Recently published reports from CV-Library have revealed that customer services workers are in the worst paid sector, with the average income falling to 36.8% lower than the average income across the nation. This comes after another drop in the typical pay of a customer services worker, which has gone from £20,831 to £19,992 over the course of just one year. It is certainly not a great financial time to be working in contact centres.
It's not so grim up north
While this is certainly not great news, the story is not quite so bleak for those living in the northern cities of the UK. The higher expenses associated with living in the south of the country - and particularly the colossal costs of London - mean that people working in contact centres located in these areas end up with a much smaller disposable income, and therefore an overall poorer quality of life compared to people with the same jobs further north. The lower running costs of operating in northern areas are also very attractive to employers, with improving transport links and development in business communications, many companies can move out of expensive areas in the South with minimal risks.
The data suggested that customer services workers living in Liverpool generally spent around £862 on the typical standard costs of living. This left them with £804 left over of disposable income, to spend as they choose.
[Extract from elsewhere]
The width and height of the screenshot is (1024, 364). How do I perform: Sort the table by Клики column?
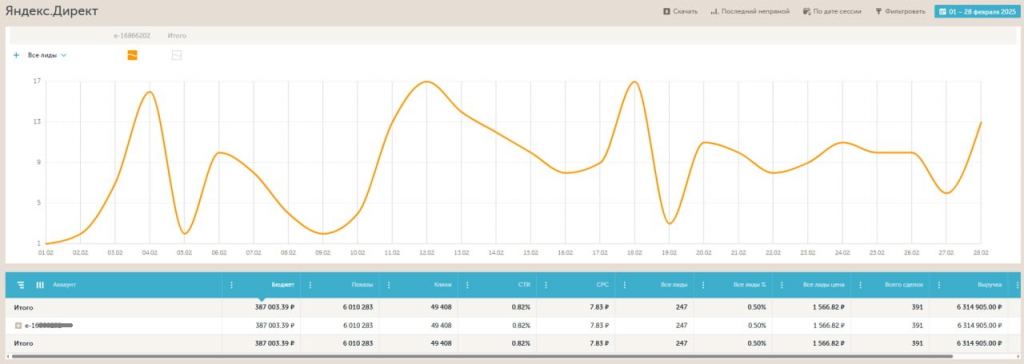[442, 285]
In comparison, a person with the exact same job, using the estimation that they would earn the same average monthly salary of £1,666, in Portsmouth could expect to have to put aside a massive £953 just to maintain basic living standards, retaining much less at the end of the month for themselves: just £713, almost equating £100 every month.
Good for employers and employees
It's not surprising, then, that many workers sector are seeking work in more northern countries in a bid to obtain a higher quality of life and avoid constant stresses regarding money, especially with developments like Edinburgh becoming the UK capital of technology start-ups. Lee Biggins, director of CV-Library, has himself stated that both businesses and professionals should consider relocating further north, taking into consideration the wealth of skilled workers currently residing outside of London and the surrounding areas. Of course, moving northwards doesn't necessarily mean having to find a whole new job, with the ease of working from home, or from elsewhere away from the office, constantly increasing.
We can, perhaps expect to see a slight shift in the spread of contact centres across the UK, with more and more becoming based in the more affordable, more northern regions of the country as fewer customer services workers are able to continue to live comfortably further south. Unless the wages of these workers cease to fall so rapidly, living in expensive areas will simply no longer be an option.